____ Material to process
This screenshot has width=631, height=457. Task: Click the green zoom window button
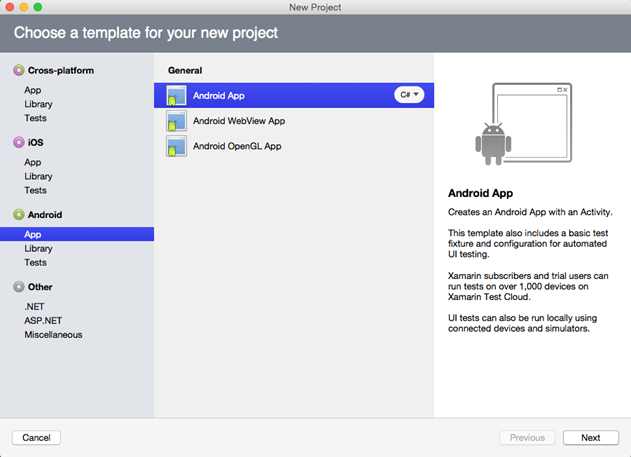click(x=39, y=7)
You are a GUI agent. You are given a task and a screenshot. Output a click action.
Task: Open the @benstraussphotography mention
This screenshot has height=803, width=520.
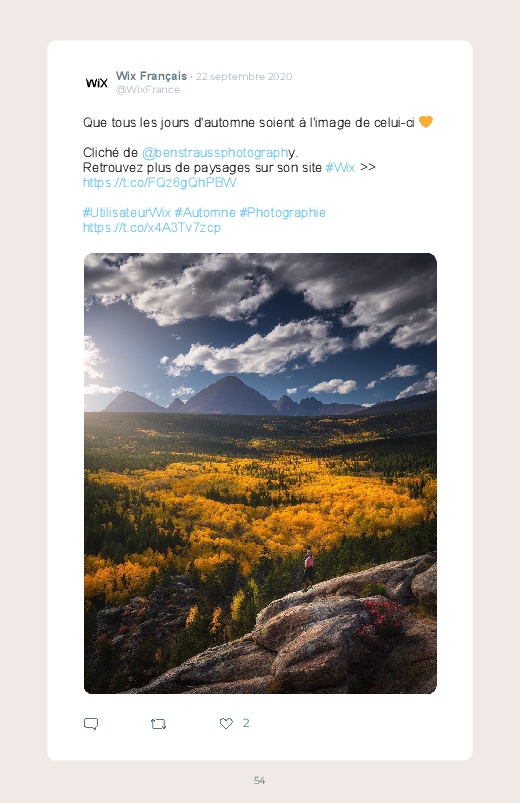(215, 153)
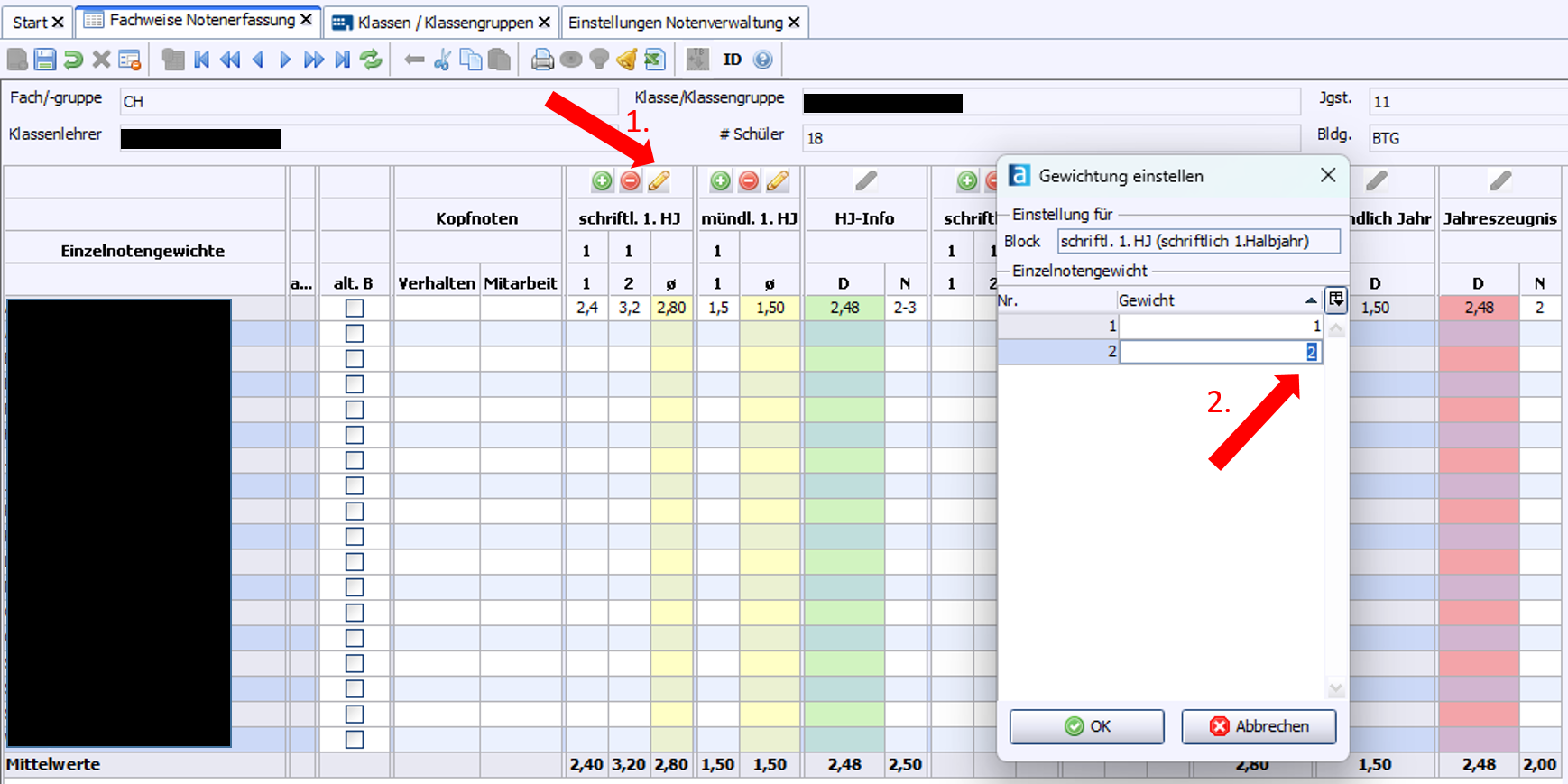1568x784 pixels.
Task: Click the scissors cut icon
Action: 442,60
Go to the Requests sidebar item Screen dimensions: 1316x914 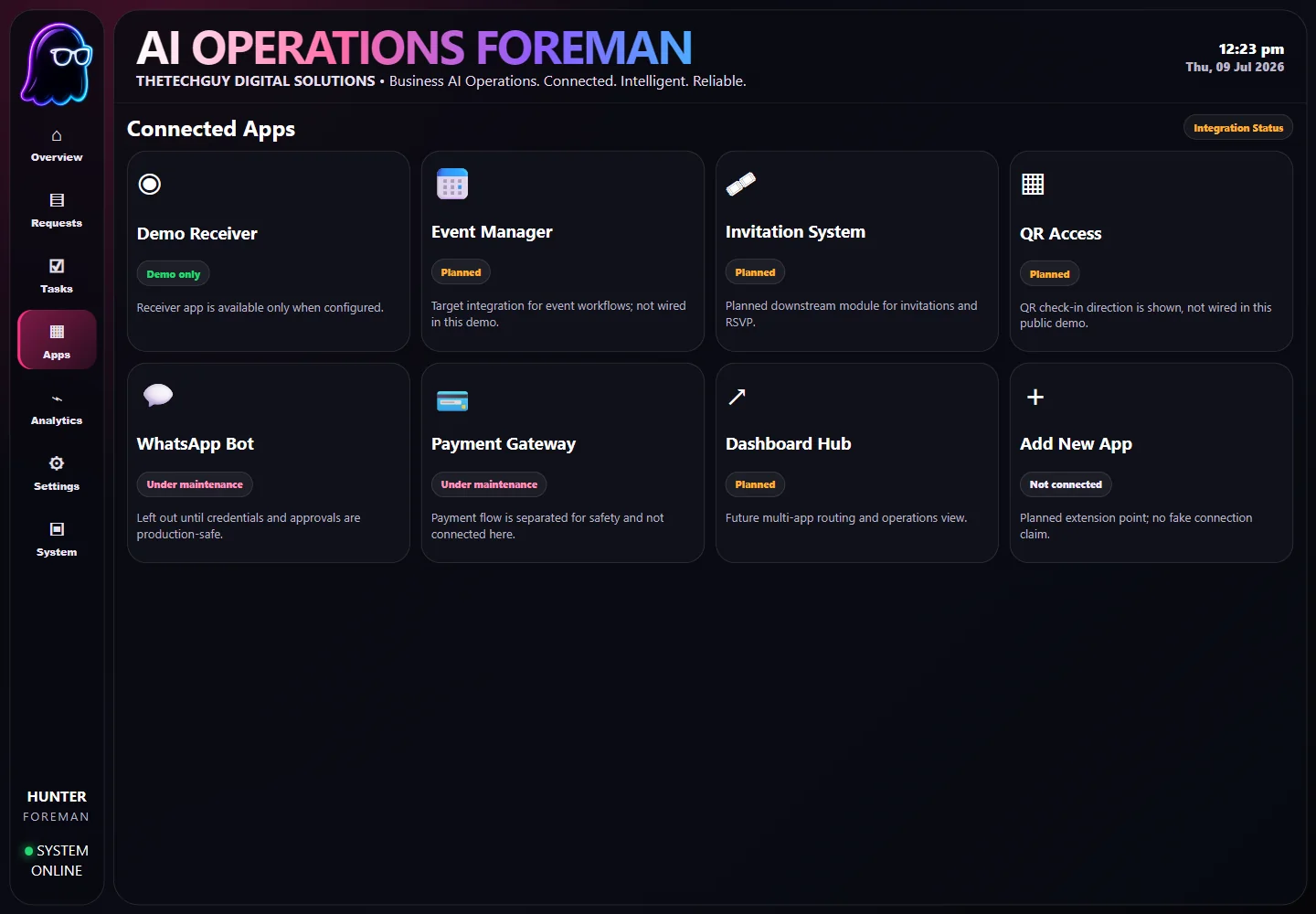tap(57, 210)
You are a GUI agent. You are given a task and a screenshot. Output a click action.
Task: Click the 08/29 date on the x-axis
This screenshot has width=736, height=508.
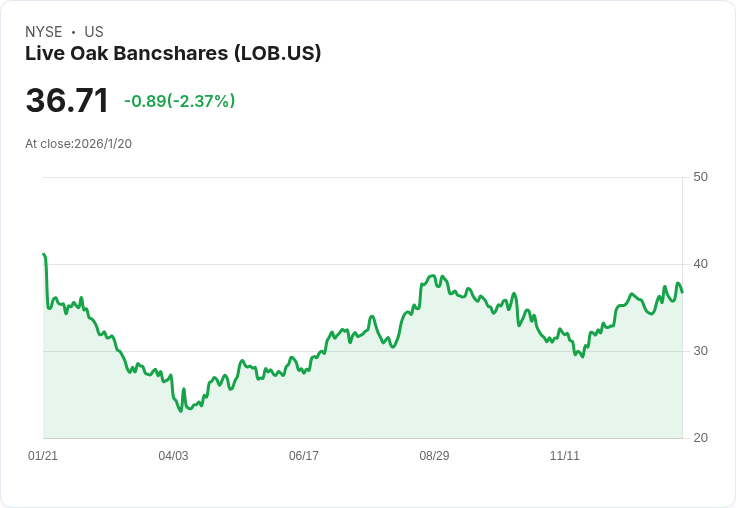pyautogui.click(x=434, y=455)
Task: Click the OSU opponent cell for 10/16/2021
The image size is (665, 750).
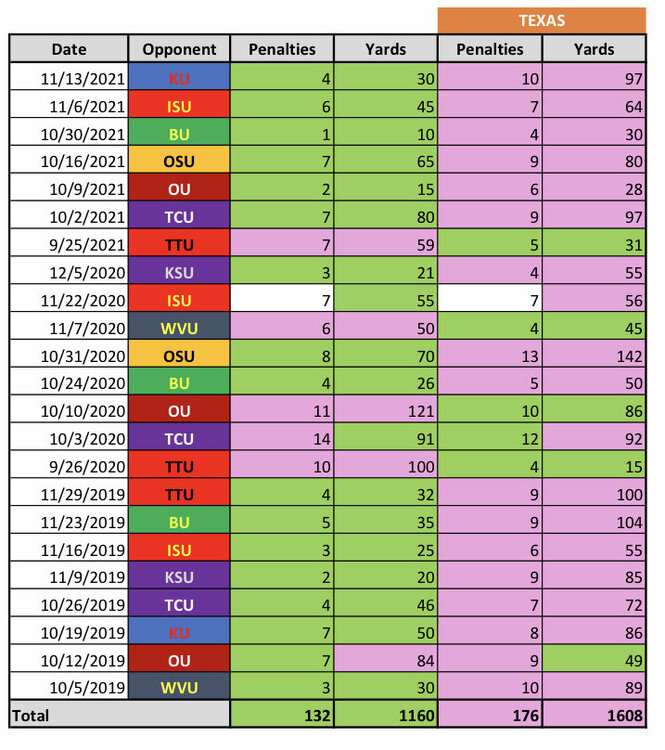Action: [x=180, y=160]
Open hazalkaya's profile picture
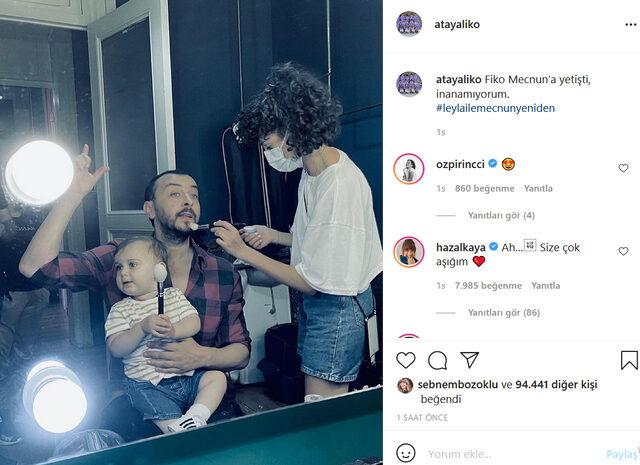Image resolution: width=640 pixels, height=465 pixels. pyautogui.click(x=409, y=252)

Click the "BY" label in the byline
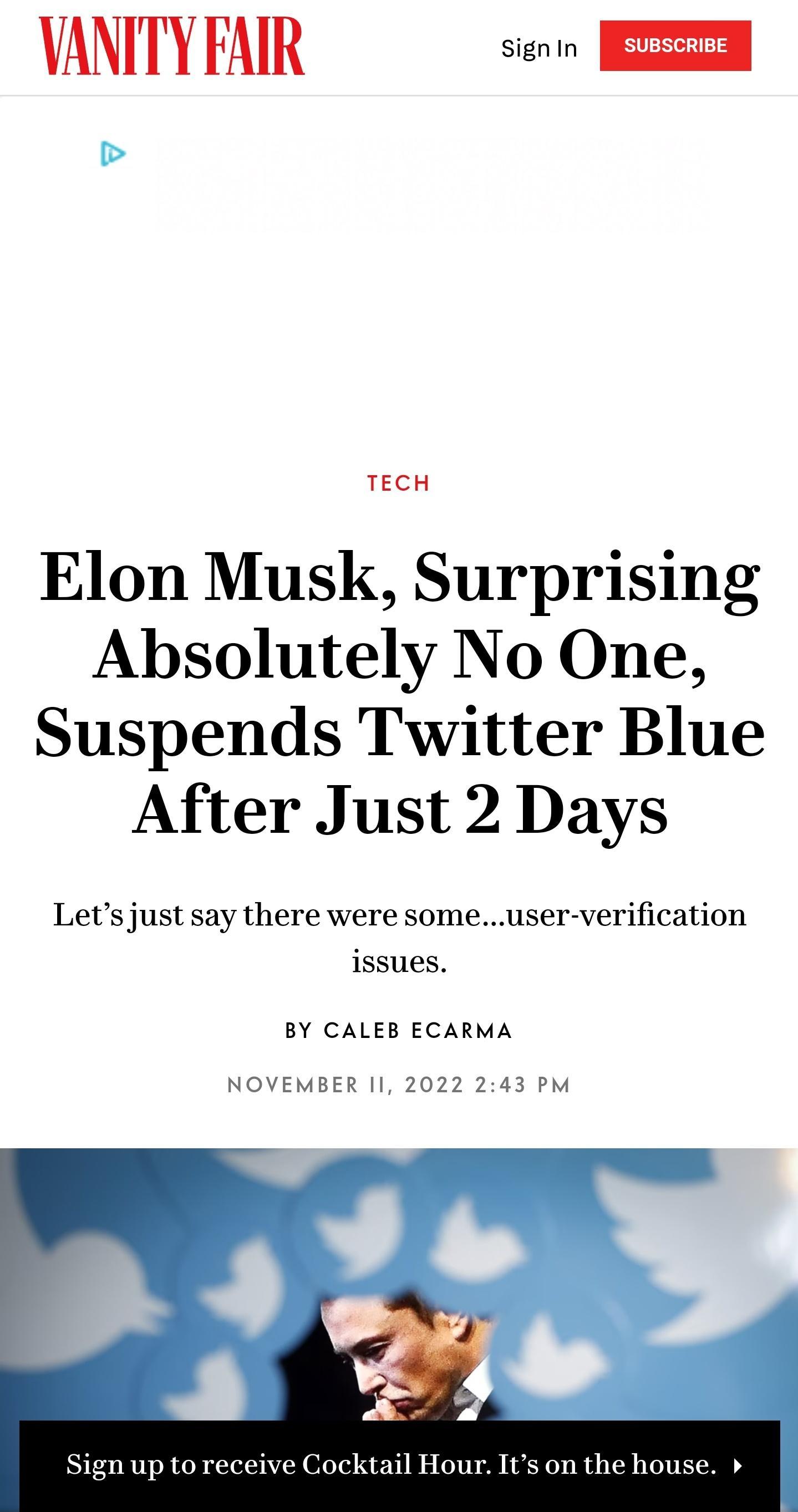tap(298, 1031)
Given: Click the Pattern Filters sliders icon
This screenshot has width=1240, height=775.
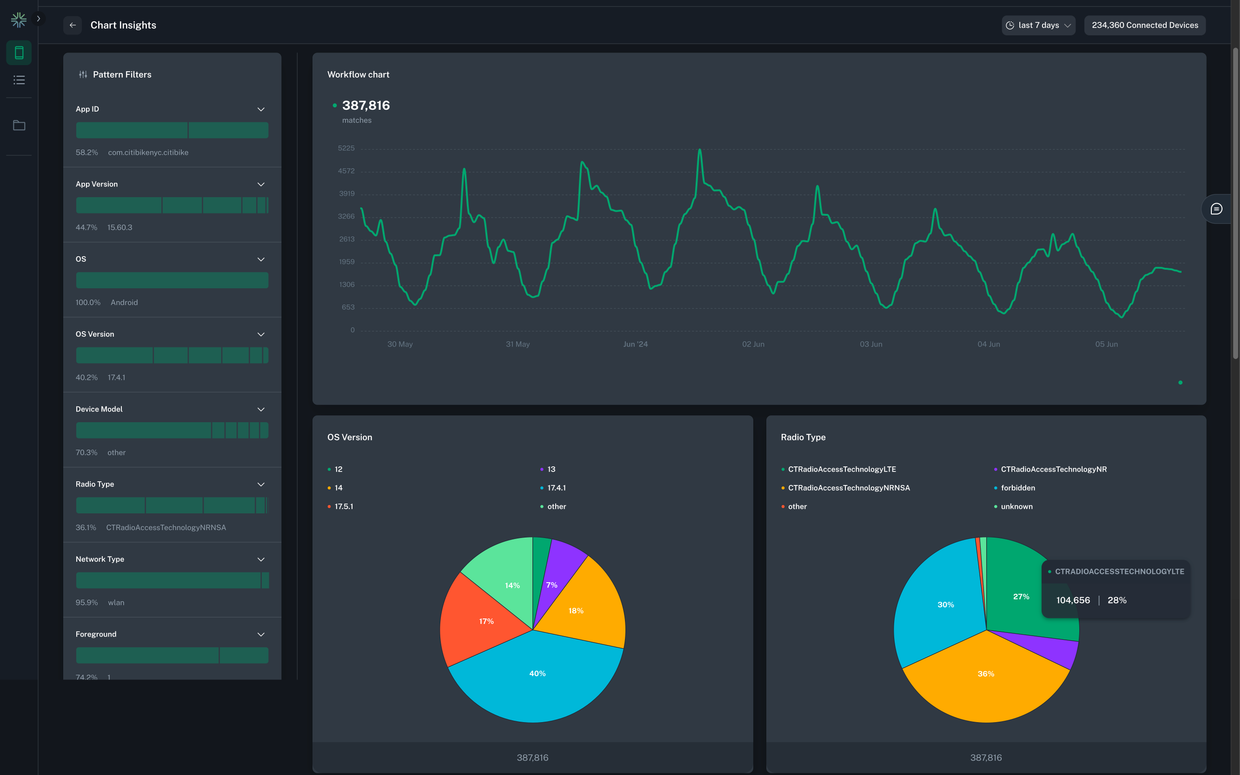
________
> Task description: No pictures should appear in the copy. Print exactly the lines above from the line containing "Open hazalkaya's profile picture" through the last line of the data.

> Your response:
Open hazalkaya's profile picture
Image resolution: width=640 pixels, height=465 pixels. pyautogui.click(x=409, y=252)

Click the "BY" label in the byline
tap(298, 1031)
Given: Click the Pattern Filters sliders icon
This screenshot has width=1240, height=775.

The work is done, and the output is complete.